Jordan is a small country of approximately 6 million people. Although Jordan benefits from relative political stability and is one of the most educated countries in the Arab world, war and turmoil in the region have weakened the economy. Jordan has no oil reserves and inadequate supplies of water. The vast majority of Jordanians live on less than US$5,000 per year.
The Jwabreh family places a block on their new Jordan home – one built with the help of Global Village volunteers.
Jordan is facing both urban and rural housing crises. In both areas, unemployment is increasing, causing severe overcrowding. Seventy percent of the population lives in cities—63 percent in Amman, Zarqa and Irbid. An increase in refugees, continued migrations to cities and a high level of urban poverty have left large numbers of families without adequate shelter. As a result of overcrowding and poor-quality housing, families suffer from a variety of problems, including unsanitary conditions, sexual abuse and social alienation. Inadequate housing fosters a sense of helplessness and marginalization among the poor, most of who believe they are powerless to improve their living conditions.
About Habitat for Humanity Jordan
Habitat for Humanity Jordan began its work in 2001 and is currently working in four rural villages, where the average family consists of seven children. HFHJ is also working in three urban communities. To date, HFH Jordan has built or renovated more than 510 houses.
HFH Jordan’s unique, community-based approach builds more than just houses.

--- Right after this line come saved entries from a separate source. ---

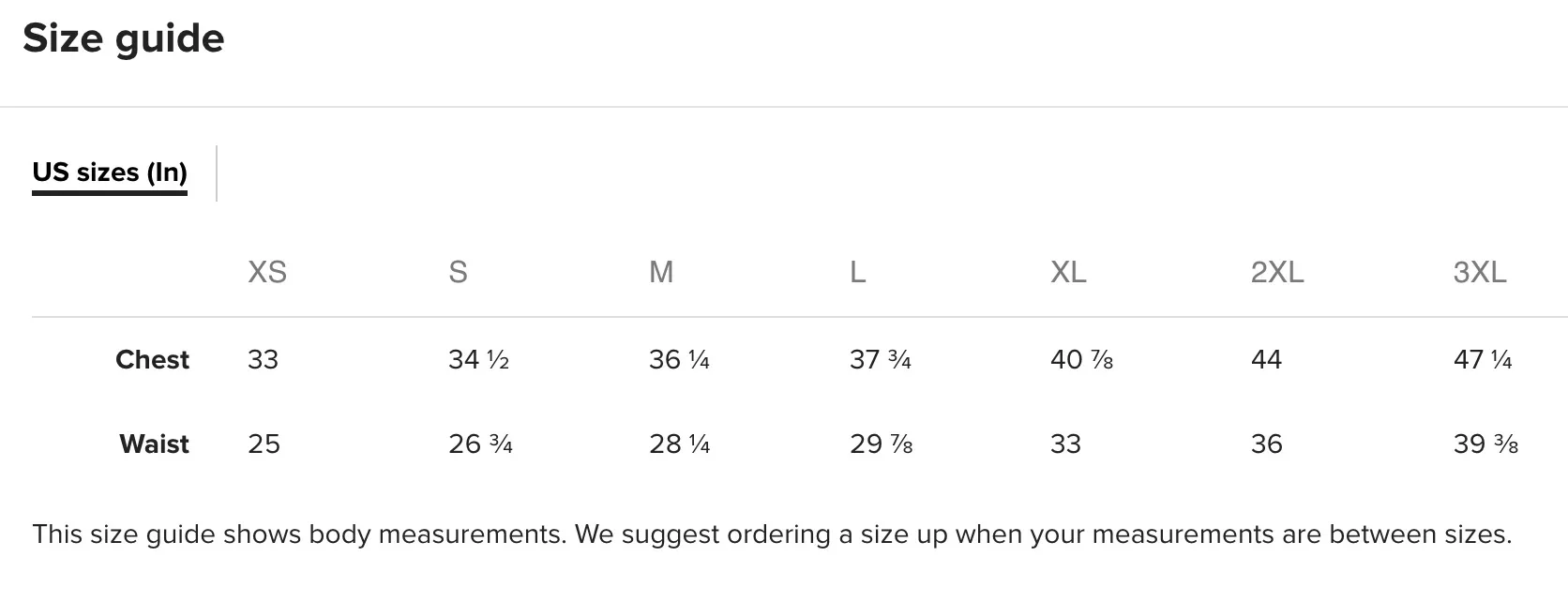Select the 2XL size column header

pyautogui.click(x=1277, y=272)

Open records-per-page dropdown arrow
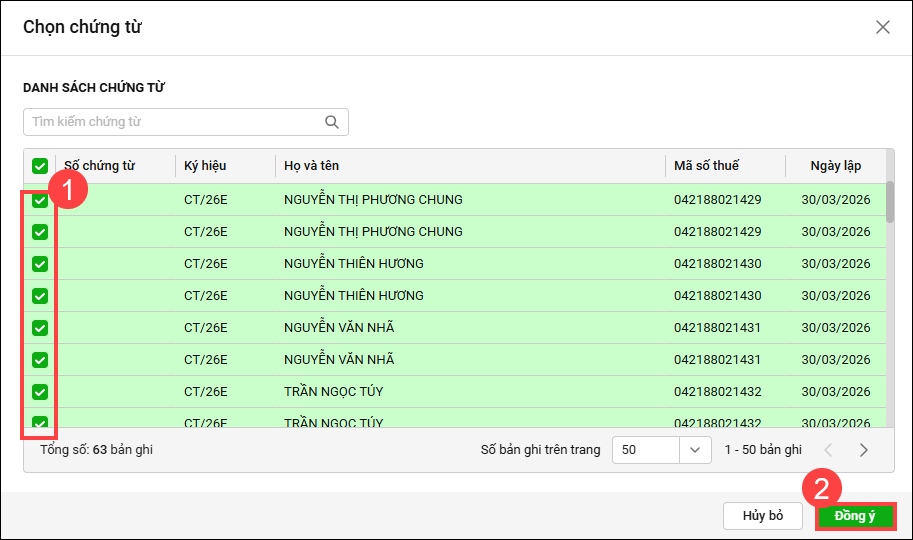coord(695,450)
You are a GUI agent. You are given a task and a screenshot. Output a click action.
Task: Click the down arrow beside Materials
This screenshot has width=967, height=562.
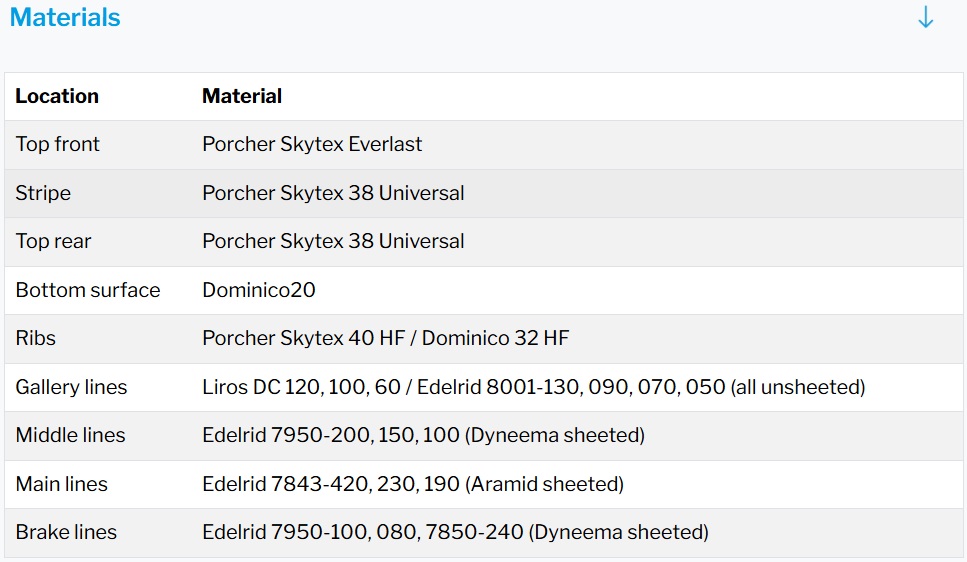coord(925,18)
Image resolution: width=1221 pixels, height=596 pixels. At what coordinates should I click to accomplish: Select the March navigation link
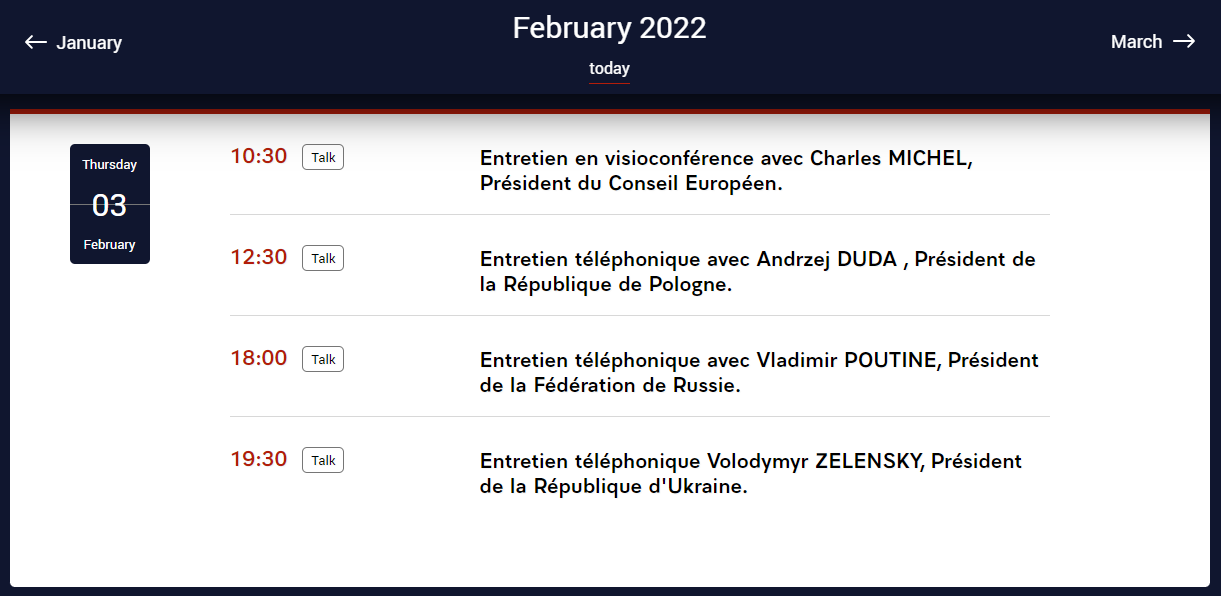(1136, 42)
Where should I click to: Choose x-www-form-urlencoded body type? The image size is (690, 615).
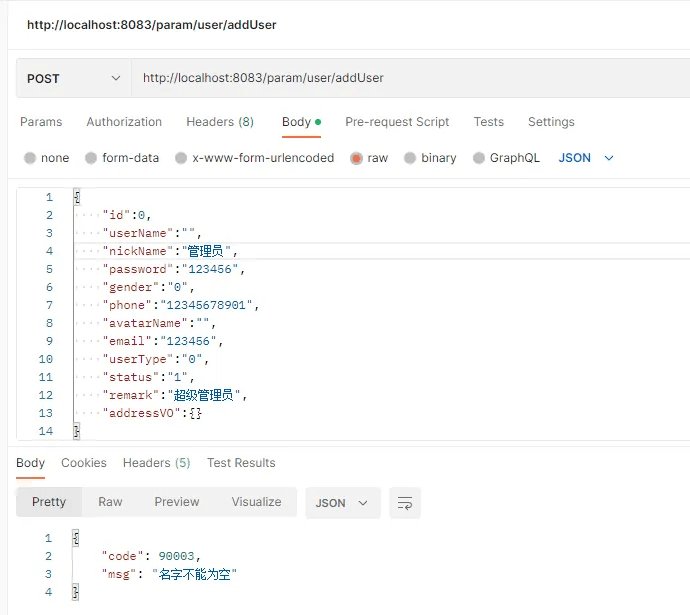181,158
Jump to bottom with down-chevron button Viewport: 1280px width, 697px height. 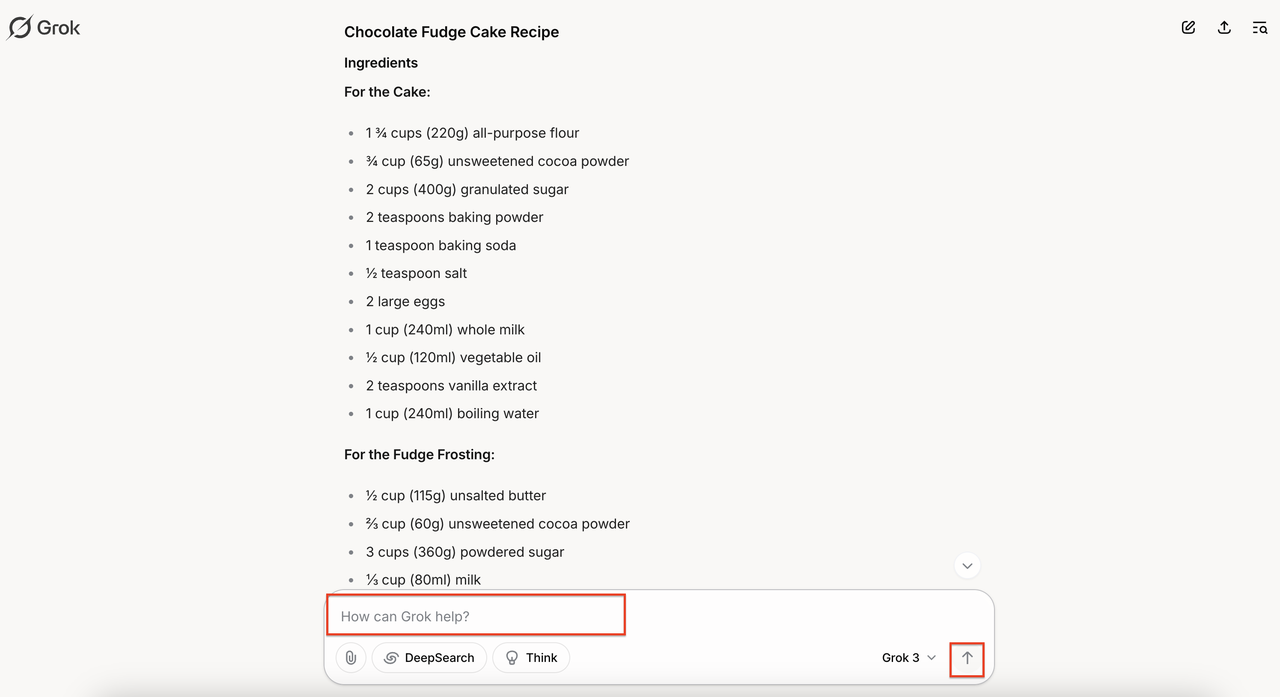click(967, 566)
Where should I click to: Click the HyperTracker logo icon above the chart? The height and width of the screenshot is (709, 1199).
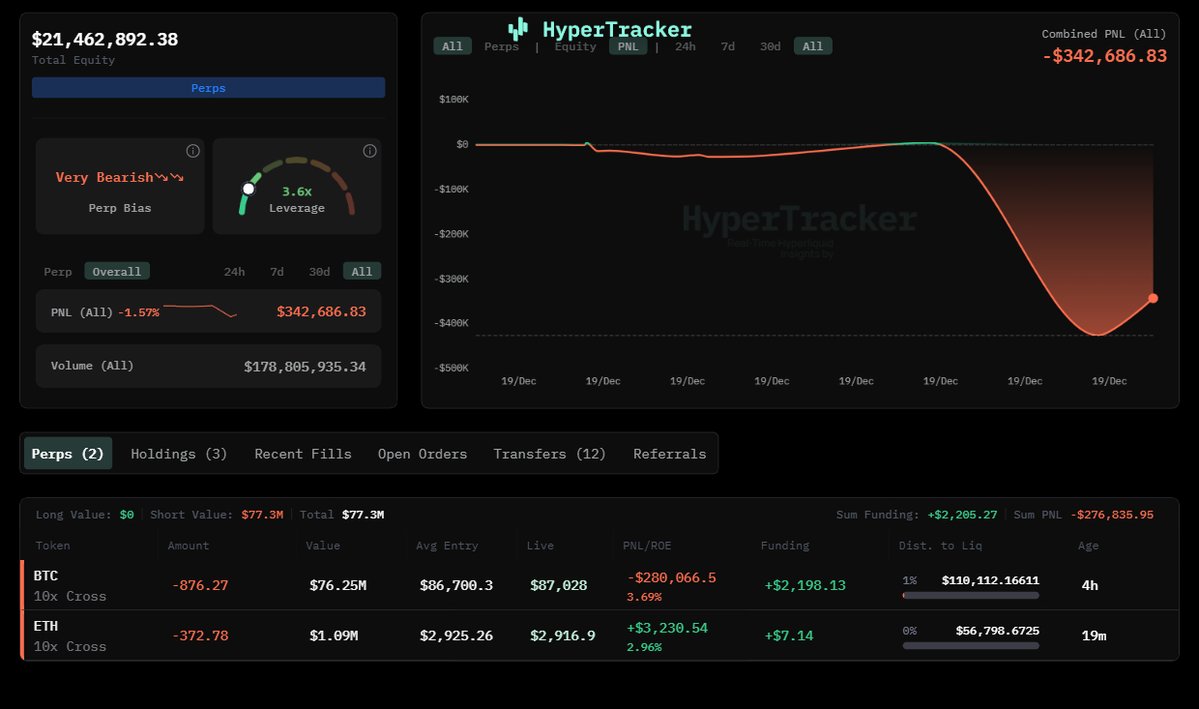click(x=517, y=29)
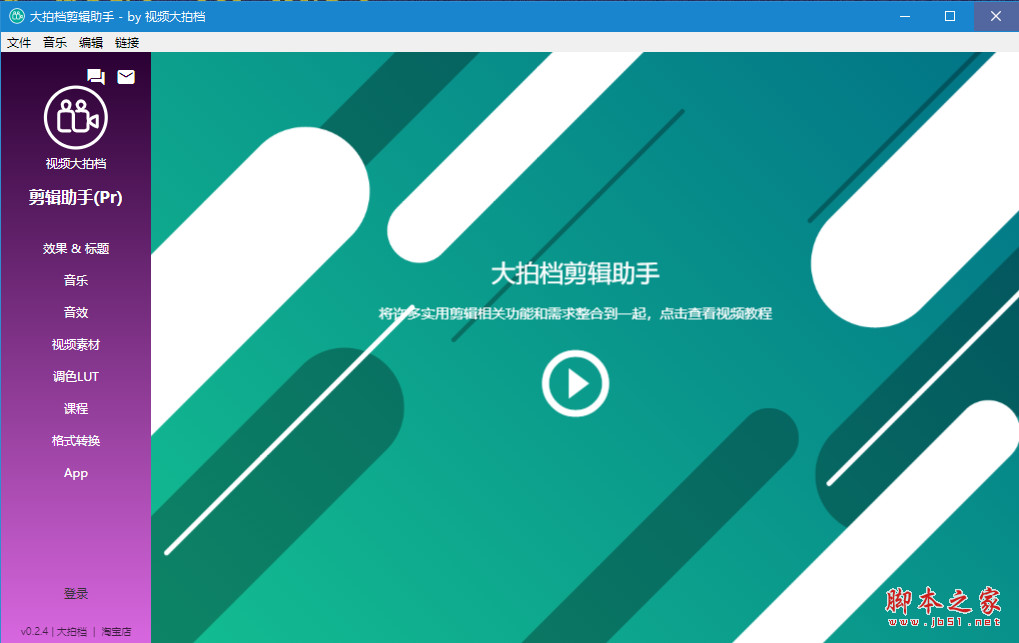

It builds relationships that unite neighbors and provide people with a vision for what they can accomplish when they work together to meet their common needs. By bringing people together from all walks of life to work side-by-side, it also encourages cross-cultural understanding and helps break down the stereotypes that divide rich and poor, urban and rural, Western and Jordanian.
Types of construction for volunteers
Most Global Village teams will be based in rural Jordan, where they will be working alongside a low-income family to help them build or renovate their new home. Not only will teams be helping to build a home, they will be lending a hand of service to a very poor community.
Houses are made of cement blocks; the largest home measures 55 square meters. Team members assist with sifting sand, mixing cement, hauling blocks, bricklaying, painting and plastering. Housing solutions in Jordan are built using appropriate, locally-available building materials that meet specific housing requirements. Houses have cemented or tiled floors, plastered or limestone brick walls and secure concrete roofs.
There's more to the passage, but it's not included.